→ WHAT YOU ARE ASKED TO DO
The exercise calls for the lines from the one containing "Open Notification Center from the menu bar" to the end of the data below to be output exactly, pictures excluded.

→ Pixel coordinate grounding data

━━━━━━━━━━━━━━━━━━━━━━━━━━━━━━

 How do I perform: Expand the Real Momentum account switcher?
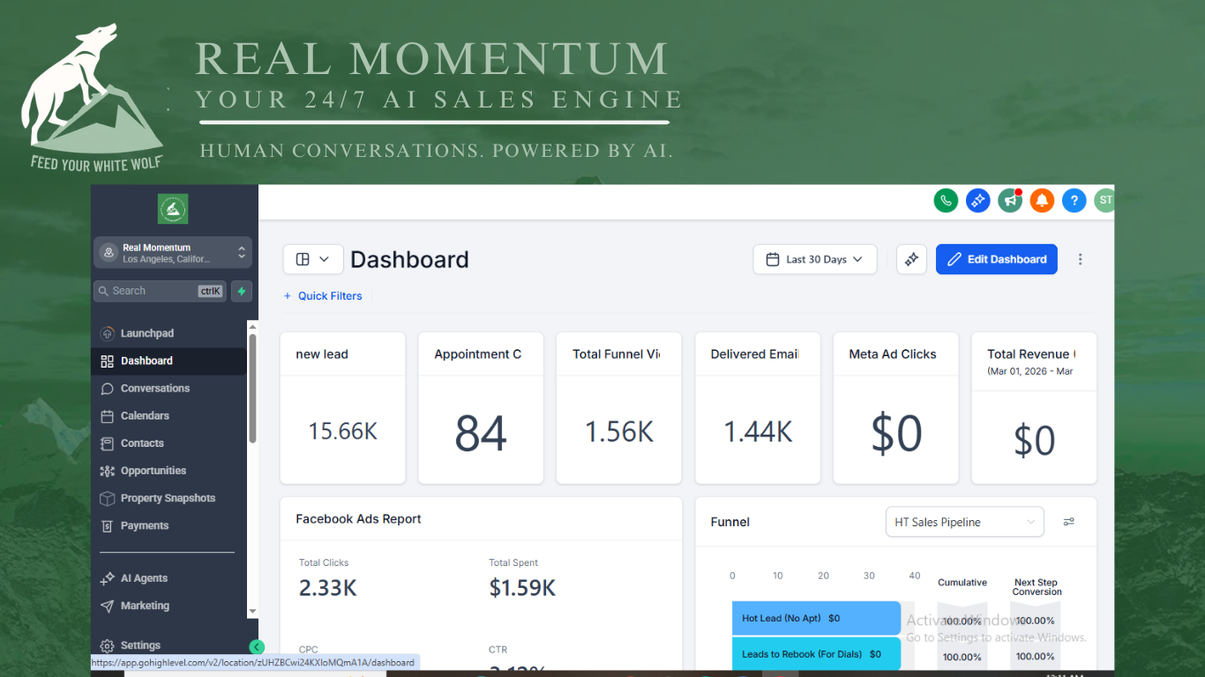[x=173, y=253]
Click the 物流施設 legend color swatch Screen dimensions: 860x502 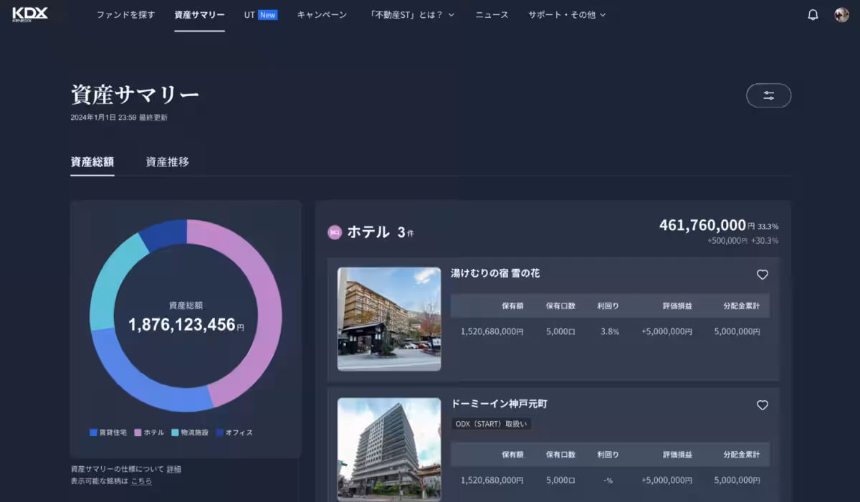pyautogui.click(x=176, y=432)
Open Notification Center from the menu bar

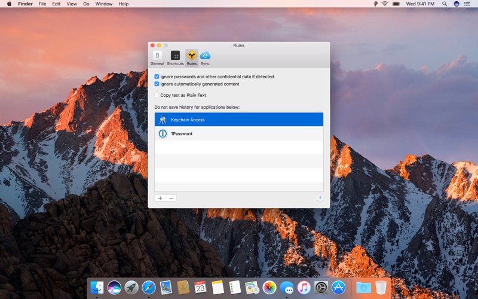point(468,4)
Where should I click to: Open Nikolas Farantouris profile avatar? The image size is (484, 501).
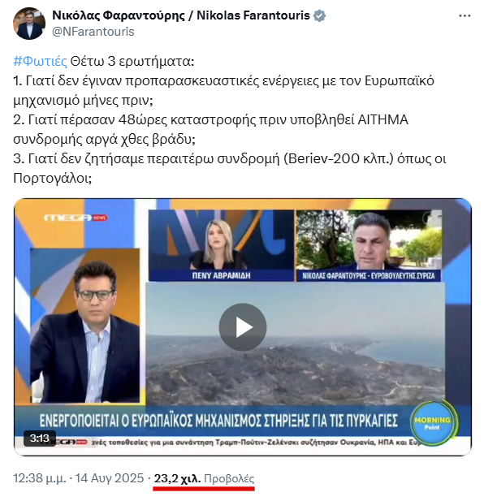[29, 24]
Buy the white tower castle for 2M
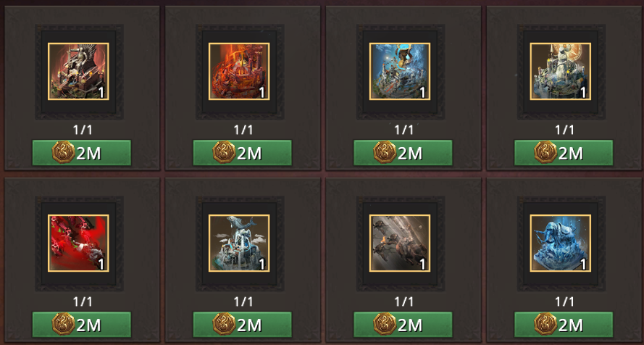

━━━━━━━━━━━━━━━━━━━━━━━━━━━━━━

→ COMPLETED EXERCISE
Open Notification Center from the menu bar

point(468,4)
Where should I click to: Open Nikolas Farantouris profile avatar? The image size is (484, 501).
[29, 24]
Buy the white tower castle for 2M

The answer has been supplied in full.